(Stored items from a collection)
---

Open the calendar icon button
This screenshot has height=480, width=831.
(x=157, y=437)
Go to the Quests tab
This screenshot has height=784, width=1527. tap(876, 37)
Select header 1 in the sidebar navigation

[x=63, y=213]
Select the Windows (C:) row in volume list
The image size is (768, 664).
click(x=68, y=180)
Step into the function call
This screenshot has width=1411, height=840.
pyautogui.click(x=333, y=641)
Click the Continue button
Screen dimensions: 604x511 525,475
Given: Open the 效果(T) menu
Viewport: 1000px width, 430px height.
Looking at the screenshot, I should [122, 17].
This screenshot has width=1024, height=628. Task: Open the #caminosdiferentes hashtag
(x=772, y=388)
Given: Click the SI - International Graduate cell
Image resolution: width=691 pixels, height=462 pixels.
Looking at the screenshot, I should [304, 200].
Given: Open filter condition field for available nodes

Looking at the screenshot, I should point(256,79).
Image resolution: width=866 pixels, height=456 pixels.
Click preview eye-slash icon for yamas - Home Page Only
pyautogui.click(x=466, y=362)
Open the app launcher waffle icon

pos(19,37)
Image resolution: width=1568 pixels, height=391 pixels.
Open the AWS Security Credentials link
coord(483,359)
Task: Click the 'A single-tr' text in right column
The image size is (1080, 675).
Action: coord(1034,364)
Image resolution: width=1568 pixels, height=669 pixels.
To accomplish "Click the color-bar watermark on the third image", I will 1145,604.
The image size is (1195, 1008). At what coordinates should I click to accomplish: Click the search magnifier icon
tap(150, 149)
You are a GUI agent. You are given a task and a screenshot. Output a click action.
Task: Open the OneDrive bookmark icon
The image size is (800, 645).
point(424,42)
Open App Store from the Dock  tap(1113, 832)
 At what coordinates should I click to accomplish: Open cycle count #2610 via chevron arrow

---

■ **PROBLEM STATEMENT**: Can you copy the listing verbatim, starting at the line with "Open the app launcher waffle icon" and continuing through the end of the listing?

■ **CORRECT RESULT**:
Open the app launcher waffle icon

pos(19,37)
Image resolution: width=1568 pixels, height=391 pixels.
Open the AWS Security Credentials link
coord(483,359)
Task: Click the 'A single-tr' text in right column
The image size is (1080, 675).
Action: coord(1034,364)
Image resolution: width=1568 pixels, height=669 pixels.
To accomplish "Click the color-bar watermark on the third image", I will 1145,604.
The image size is (1195, 1008). At what coordinates should I click to accomplish: Click the search magnifier icon
tap(150, 149)
You are a GUI agent. You are given a task and a screenshot. Output a click action.
Task: Open the OneDrive bookmark icon
The image size is (800, 645).
point(424,42)
Open App Store from the Dock  tap(1113, 832)
 At what coordinates should I click to accomplish: Open cycle count #2610 via chevron arrow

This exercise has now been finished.